Problem 1>
Read the passage on isoferulic acid and decide whether each statement below agrees with it. For each one, answer yes or no and quote the words from the passage that decide it.
(a) The SET mechanism is thermodynamically favorable for the neutral form of isoferulic acid.
(b) Proton dissociation is highly exergonic when a base (OH⁻) is present.
(c) The second dissociation takes less energy than the first.
Problem 2>
Pick up the passage on isoferulic acid right after its last sentence and keep writing.

The Gibbs energy of the reaction involved in the SET mechanism decreases with the ionic character of the antioxidant and becomes moderately endergonic for the dianionic form of isoferulic acid, indicating the SET mechanism as a feasible mode of free radical scavenging activity for these species. For neutral and monoanionic forms of isoferulic acid, the SET mechanism is not thermodynamically favorable (as the formation of radical cations is a highly endergonic process). It should be mentioned that in the case of ionic forms of isoferulic acid, the Gibbs free energy of SET is the same as the second step of the SPL-ET mechanism (see Table 6).

Both the SPL-HAT and SPL-ET mechanisms are initiated by proton dissociation, the proclivity of which is controlled by a medium pH and acid–base equilibrium. The results of calculations showed that in the presence of a base (OH⁻), the proton dissociation is highly exergonic. The second dissociation is more energetically demanding (less exergonic) due to the increasing negative charge of the initial structure, which makes proton detachment more difficult.

Items>
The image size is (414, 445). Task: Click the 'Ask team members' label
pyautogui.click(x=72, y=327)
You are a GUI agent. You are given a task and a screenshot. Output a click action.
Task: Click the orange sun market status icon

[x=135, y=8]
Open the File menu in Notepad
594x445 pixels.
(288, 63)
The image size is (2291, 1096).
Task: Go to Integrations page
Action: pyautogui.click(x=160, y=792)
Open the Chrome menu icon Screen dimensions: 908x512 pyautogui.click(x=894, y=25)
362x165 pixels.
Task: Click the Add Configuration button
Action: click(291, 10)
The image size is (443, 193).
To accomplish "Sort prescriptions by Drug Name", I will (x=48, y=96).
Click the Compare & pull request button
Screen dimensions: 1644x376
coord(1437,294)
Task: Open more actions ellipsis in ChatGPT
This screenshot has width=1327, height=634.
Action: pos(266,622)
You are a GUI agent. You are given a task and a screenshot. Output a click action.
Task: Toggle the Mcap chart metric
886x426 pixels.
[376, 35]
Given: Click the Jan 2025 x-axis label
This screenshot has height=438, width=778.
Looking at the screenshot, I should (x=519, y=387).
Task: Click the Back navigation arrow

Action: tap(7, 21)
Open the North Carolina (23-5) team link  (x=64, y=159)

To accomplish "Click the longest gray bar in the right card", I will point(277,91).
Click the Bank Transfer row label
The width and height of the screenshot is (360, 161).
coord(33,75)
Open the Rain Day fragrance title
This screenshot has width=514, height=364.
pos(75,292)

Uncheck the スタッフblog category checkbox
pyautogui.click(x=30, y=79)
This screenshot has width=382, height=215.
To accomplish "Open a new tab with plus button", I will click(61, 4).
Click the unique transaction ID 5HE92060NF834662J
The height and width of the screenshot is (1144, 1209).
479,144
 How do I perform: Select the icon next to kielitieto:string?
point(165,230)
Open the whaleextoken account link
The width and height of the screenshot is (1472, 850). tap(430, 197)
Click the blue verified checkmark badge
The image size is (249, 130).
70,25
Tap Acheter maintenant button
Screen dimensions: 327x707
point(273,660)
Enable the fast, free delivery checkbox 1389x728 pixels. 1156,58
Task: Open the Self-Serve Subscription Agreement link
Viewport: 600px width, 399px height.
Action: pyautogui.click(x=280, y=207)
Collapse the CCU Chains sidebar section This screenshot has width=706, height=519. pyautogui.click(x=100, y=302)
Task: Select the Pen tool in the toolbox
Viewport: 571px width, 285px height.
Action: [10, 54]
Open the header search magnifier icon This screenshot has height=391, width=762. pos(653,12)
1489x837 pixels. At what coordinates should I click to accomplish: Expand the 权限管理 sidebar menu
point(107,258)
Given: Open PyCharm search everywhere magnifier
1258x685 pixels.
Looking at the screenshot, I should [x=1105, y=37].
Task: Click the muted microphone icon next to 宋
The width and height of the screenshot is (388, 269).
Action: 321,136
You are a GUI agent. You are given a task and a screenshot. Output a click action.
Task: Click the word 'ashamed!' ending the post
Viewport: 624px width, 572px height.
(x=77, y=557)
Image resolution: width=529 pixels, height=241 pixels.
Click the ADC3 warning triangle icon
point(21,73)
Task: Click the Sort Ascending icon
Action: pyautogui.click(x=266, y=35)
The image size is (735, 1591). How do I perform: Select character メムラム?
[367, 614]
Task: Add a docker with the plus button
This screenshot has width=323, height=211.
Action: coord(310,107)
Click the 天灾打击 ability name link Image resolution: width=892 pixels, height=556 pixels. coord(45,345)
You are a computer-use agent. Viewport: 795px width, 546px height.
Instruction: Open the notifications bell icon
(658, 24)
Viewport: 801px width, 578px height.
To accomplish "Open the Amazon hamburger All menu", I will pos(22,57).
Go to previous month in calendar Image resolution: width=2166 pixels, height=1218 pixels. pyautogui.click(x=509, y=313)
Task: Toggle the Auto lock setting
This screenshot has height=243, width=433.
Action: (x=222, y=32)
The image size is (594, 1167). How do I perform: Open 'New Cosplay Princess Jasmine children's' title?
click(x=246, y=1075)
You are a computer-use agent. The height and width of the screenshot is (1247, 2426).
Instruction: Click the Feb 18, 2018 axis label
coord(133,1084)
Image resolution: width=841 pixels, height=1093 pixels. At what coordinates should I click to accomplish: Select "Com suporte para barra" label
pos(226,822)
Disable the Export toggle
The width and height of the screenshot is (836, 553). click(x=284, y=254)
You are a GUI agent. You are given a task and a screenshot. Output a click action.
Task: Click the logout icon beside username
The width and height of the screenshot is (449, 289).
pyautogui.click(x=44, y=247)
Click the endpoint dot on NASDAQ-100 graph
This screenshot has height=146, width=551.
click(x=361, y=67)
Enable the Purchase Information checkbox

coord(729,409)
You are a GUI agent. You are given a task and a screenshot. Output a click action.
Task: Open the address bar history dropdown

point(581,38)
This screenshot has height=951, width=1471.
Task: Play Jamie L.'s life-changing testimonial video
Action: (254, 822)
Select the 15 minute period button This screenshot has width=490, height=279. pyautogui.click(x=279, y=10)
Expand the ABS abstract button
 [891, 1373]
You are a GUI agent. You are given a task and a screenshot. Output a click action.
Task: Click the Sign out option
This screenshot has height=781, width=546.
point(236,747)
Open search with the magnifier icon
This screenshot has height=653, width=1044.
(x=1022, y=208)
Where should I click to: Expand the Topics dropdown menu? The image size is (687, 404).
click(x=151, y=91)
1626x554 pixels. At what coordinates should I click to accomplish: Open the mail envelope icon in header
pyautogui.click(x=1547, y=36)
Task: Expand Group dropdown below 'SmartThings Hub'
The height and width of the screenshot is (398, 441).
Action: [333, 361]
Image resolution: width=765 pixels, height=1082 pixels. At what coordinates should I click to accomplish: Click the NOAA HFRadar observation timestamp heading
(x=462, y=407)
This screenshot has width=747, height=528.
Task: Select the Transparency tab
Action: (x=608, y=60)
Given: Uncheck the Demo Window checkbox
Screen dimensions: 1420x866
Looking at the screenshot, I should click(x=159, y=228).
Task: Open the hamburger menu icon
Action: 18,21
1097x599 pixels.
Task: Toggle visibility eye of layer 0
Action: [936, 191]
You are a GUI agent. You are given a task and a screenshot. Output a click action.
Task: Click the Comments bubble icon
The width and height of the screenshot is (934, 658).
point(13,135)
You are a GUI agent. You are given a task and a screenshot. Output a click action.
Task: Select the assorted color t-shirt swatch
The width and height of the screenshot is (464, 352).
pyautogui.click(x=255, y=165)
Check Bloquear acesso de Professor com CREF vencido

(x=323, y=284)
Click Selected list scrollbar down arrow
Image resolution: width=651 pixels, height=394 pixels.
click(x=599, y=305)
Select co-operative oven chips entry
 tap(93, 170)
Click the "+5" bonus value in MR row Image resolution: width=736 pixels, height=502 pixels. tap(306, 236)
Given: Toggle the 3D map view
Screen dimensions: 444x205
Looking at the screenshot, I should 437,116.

Result 1>
(a) No: "For neutral and monoanionic forms of isoferulic acid, the SET mechanism is not thermodynamically favorable"
(b) Yes: "in the presence of a base (OH⁻), the proton dissociation is highly exergonic"
(c) No: "The second dissociation is more energetically demanding (less exergonic)"

Result 2>
Since (1) the first step of the SET-PT mechanism is highly endergonic for neutral and monoanionic species of isoferulic acid, and (2) the second step of this mechanism is endergonic (>10 kcal/mol) for the dianionic form of the studied compound, SET-PT may be considered as an unfavorable pathway of free radical scavenging by the compound under study.

Thermodynamics is used to predict the direction of spontaneous chemical reactions at equilibrium, but it says nothing about how quickly the reaction approaches equilibrium. An exergonic reaction can occur at either fast or slow rates [6,7,8]. On the other hand, moderately endergonic reactions (with ΔG less than 10 kcal/mol), particularly within RAF and SET mechanisms, may still contribute to antioxidant activity [6,7,8]. Moreover, for SET reactions, thermochemical and kinetic data may show opposing trends [6,7,8,35].

Additionally, quantum mechanical phenomena like tunneling should be considered for reactions involving the transference of small mass particles (hydrogen abstraction reactions) or with reactions with narrow barriers [6]. Such processes include the HT reaction as well as some RAF pathways [6,7,8].

The reaction between the neutral form of isoferulic acid and the HOO^● radical within the RAF mechanism and the reaction involved in the SET mechanism with dianionic species of the compound under study are endergonic, but lower than the recommended threshold of 10 kcal/mol [6,7,25], implying that these routes may still contribute to antioxidant activity. The Gibbs free energies of the other endergonic reactions are significantly higher than the mentioned threshold. These reactions are thermodynamically unfavorable and kinetic calculations will not be performed for them.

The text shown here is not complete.